The difference in positions between companies and the union when setting the annual calendar lies in the consideration or not as effective work of the 15 minutes for the sandwich in continuous work longer than 6 hours. While the company does not consider those 15 minutes as effective working time, the representation of the workers considers that 7.5 minutes are of effective work, while another 7.5 minutes are the responsibility of the worker as it was recognized in the previous years.
The contested judgment, partially revoking that of the instance, dismisses the claim that 7.5 minutes of the 15 minutes of daily rest for the sandwich be considered as effective work, as the simple tolerance on the part of the company that in the previous calendars Since the beginning of its activity 5 years ago, the recommendation provided in the collective agreement has been followed that 7.5 minutes of 15 minutes of rest for the sandwich are considered effective work, can not be considered a more beneficial condition, since This nature is only preached from that which is produced by the business will to grant the benefit above the legal or conventional regulatory requirements of the matter.

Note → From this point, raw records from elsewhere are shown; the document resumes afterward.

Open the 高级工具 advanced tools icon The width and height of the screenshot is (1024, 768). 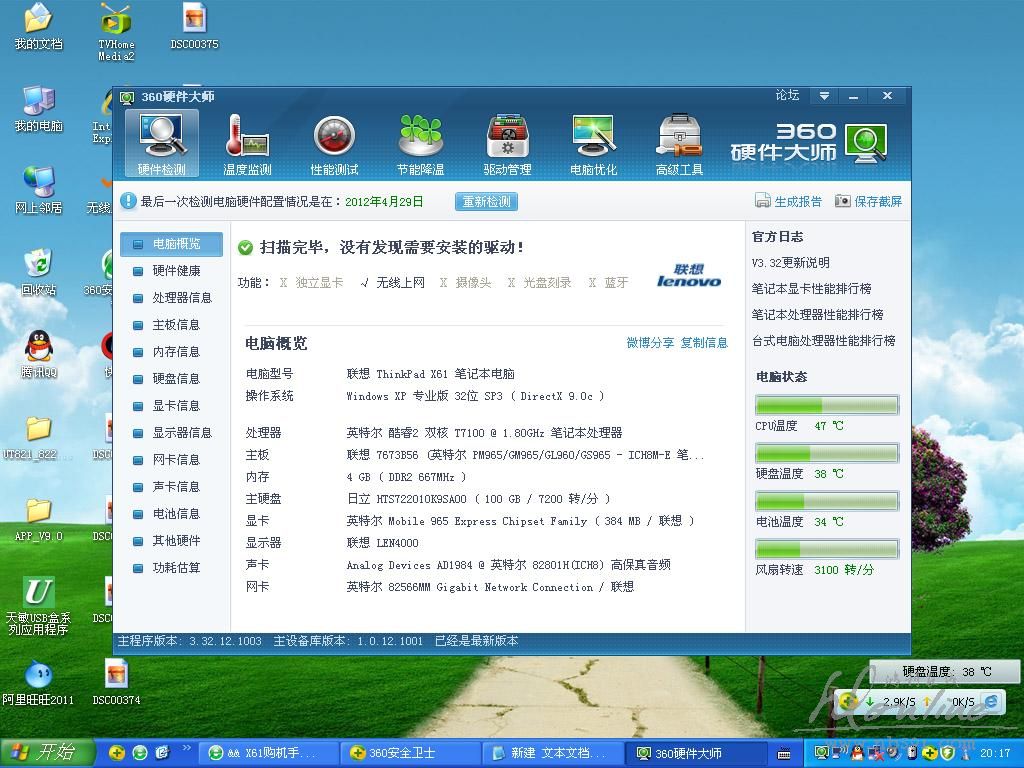tap(679, 143)
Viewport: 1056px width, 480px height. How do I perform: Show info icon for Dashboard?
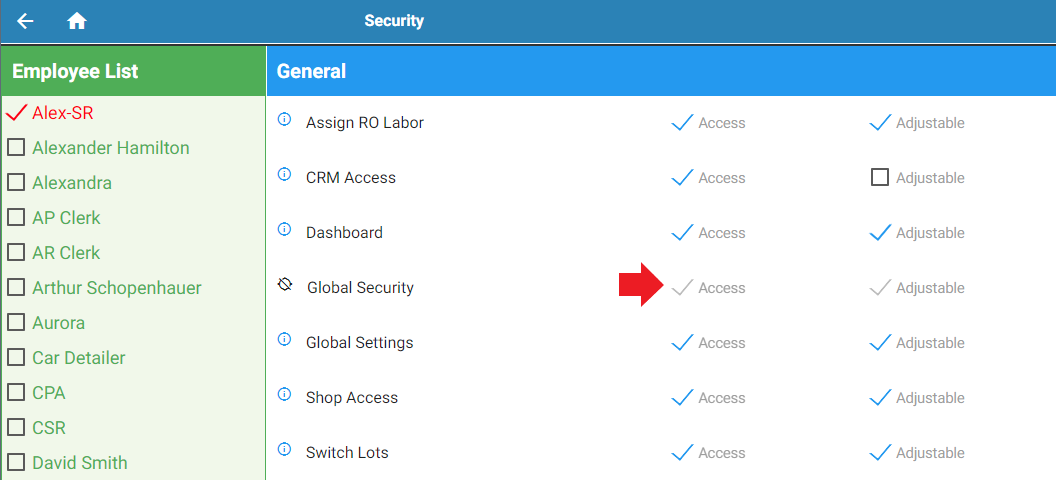tap(284, 229)
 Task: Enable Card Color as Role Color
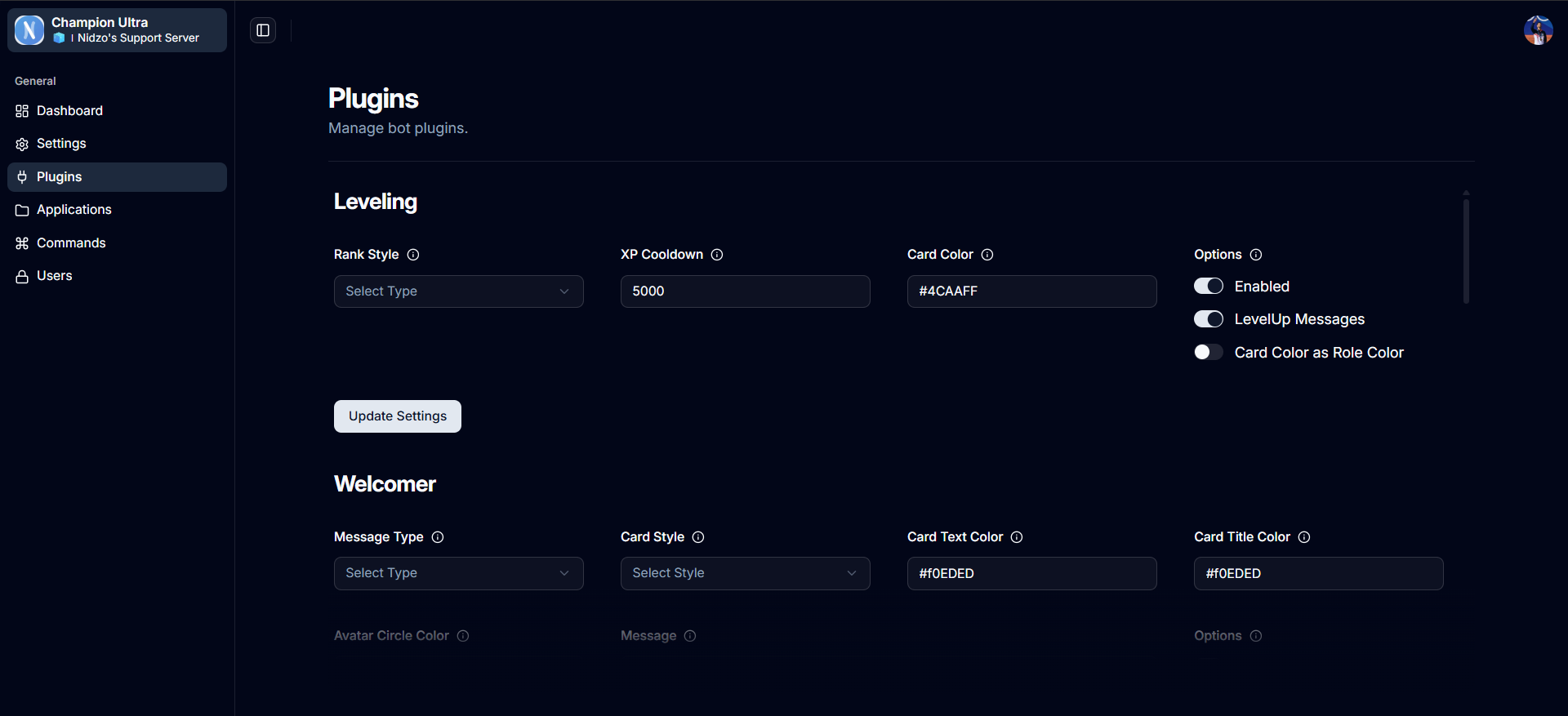pos(1209,353)
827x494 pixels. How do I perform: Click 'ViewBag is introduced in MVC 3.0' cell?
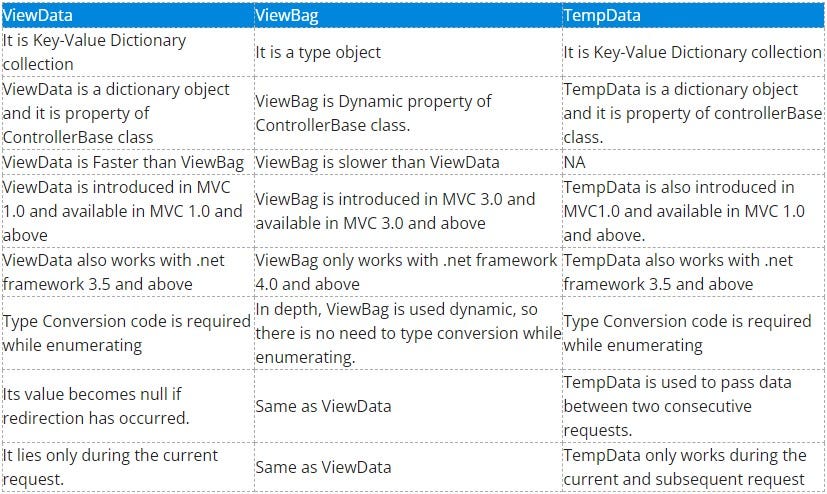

However, when this measure implies the increase in annual working days, the TSJ considers that it had to be processed as a substantial modification of working conditions, which is appealed by the company in cassation.
The company presents an appeal for the unification of doctrine, refusing to resort to this procedure since the fact that in the previous years it was considered 7.5 minutes of sandwich time as effective working time, has not created a condition substantial work.
The TS, based on the fact that the union representation has consented to the pronouncement of the TSJ rejects the existence of a more beneficial condition, considers that the company can decide unilaterally, that said rest is no longer considered as working time, which irremissibly entails that the The company must adapt the distribution of the annual working day to achieve the annual effective working hours.
Therefore, the mere adaptation of the annual working day should not be considered a substantial modification of working conditions by raising the working days.